Description of the task:
Write out the records word for word, from the line containing "This screenshot has" through the line containing "point(72,63)", including both of those lines. Leave the pictures out of your answer.

Records for processing:
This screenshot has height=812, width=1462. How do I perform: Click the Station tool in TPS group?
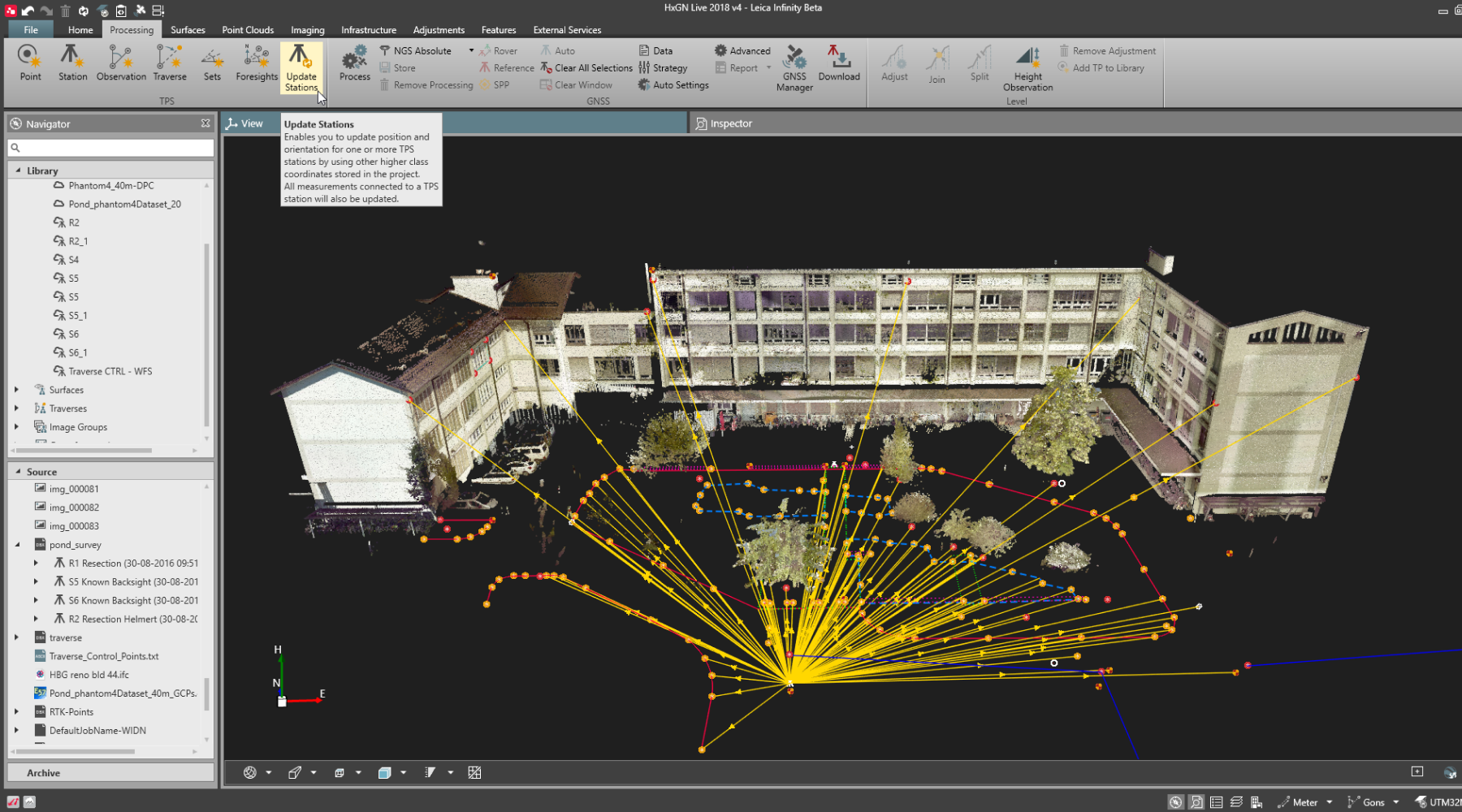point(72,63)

--

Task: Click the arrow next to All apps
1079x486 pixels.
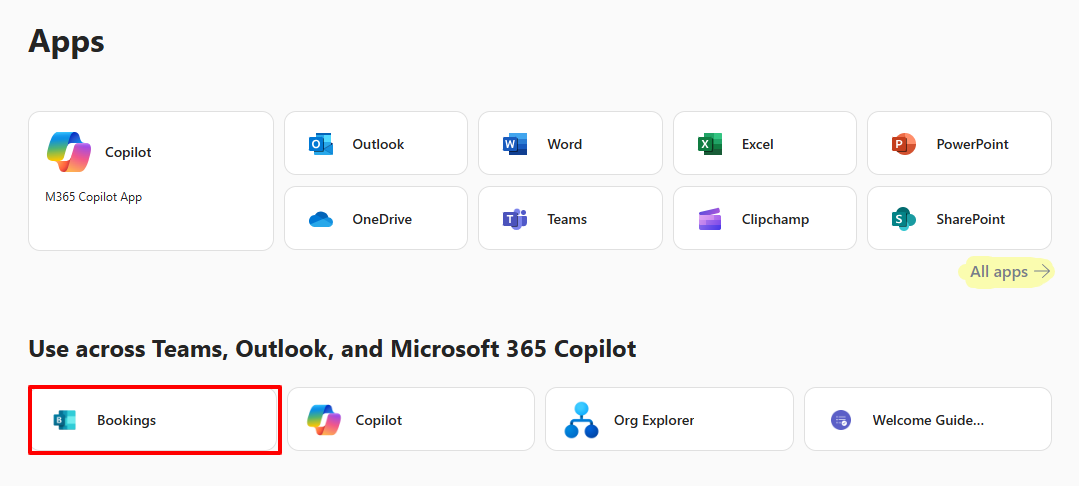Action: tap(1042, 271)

Solution to this exercise:
This screenshot has height=812, width=1462. How do I perform: Click the Station tool in TPS group?
point(72,63)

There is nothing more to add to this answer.